In my mind I saw Nana’s back garden, recalled sitting on the stoop with Granddad, and Lauren Rose bringing home two little clay pots with tipsy geraniums from her first day of work. I remembered the small mound outside the stone house in Normandy, the window boxes, and Mom saying, “One white geranium will keep a snake away.” For a minute I saw the windowsills in M’s sunroom covered in pots of all sizes, with geraniums in all the colours of the rainbow. Some were old, and some were new, and like a mini snow globe someone turned M’s house upside down and the petals rained down, swirled all around.
“Lily, what are you doing in there? How long does it take to get the volume marked B for Botany?”
“Sorry, M.”
Sitting back at the table, I didn’t see anything, even with the book open in front of me.

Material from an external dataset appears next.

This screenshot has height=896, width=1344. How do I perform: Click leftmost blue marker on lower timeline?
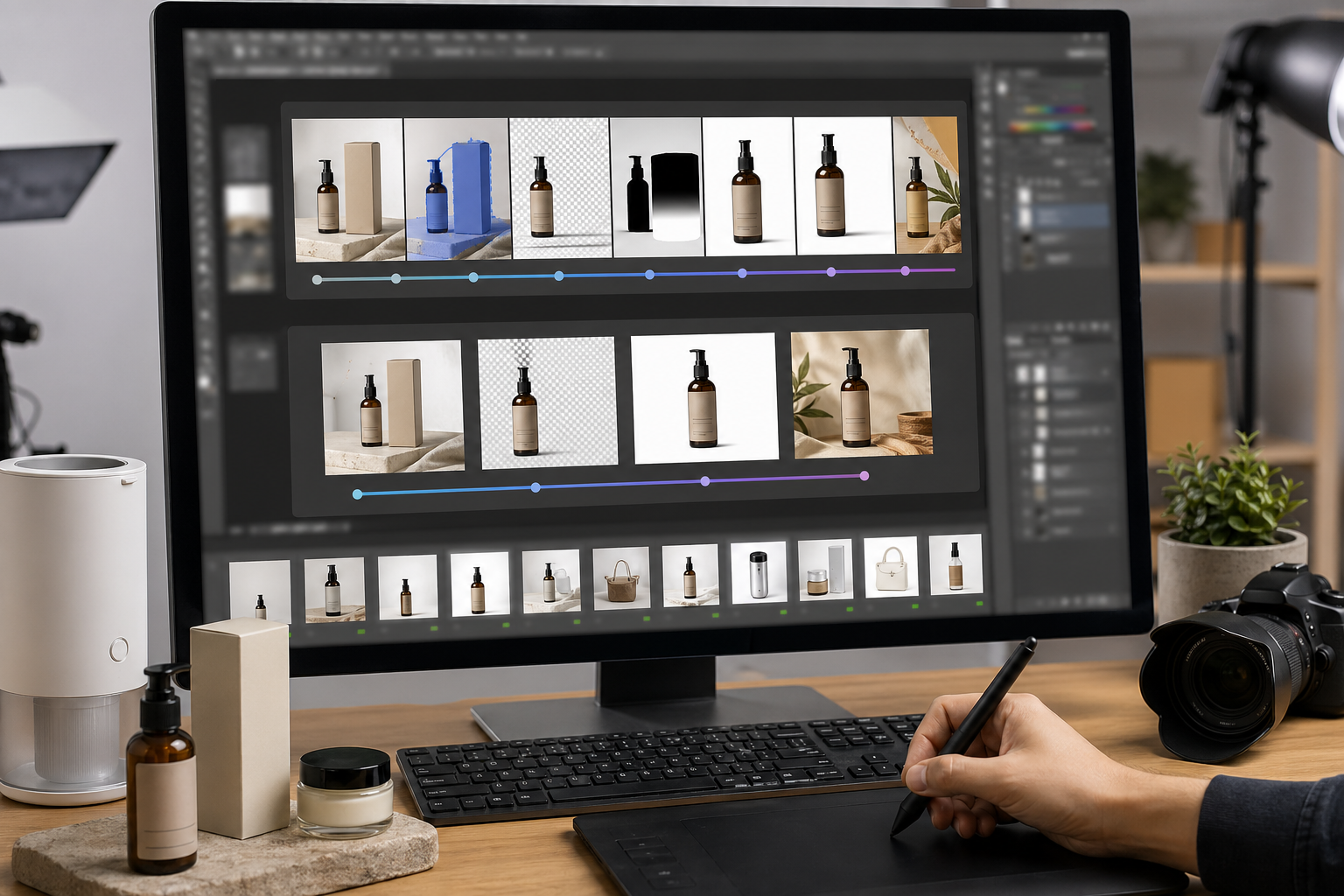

Instead I saw everything I needed in my head. I lined my paper into quarters, with the top left labelled shoot system and bottom left labelled root system. The bottom right would hold the feathery geranium roots, still clumped with dirt, fresh from the earth, and the top right the flowers, leaves and stems – fresh with the smell of lemony rose chocolatey pineapple – blowing in the wind.
M turned her pages heavily. The wall clock in the kitchen ticked noisily, but I felt safe in my thoughts, with my X-ray vision, seeing straight through every pot in the French kitchen windows where Mom used to say, “Watch out for the kerosene lanterns, children.”

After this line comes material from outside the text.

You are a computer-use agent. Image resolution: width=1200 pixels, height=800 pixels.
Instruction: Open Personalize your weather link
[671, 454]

I drew the stem, green and straight. Then the roots – primary and secondary – spreading out like a fisherman’s net. I shaded over my grey roots with a light brown earth-coloured pen. The scalloped leaves I drew up and out – eight of them in all different sizes, smallest at the bottom, balanced on their petiole, firmly attached at the forking node. I sat back as M hovered around.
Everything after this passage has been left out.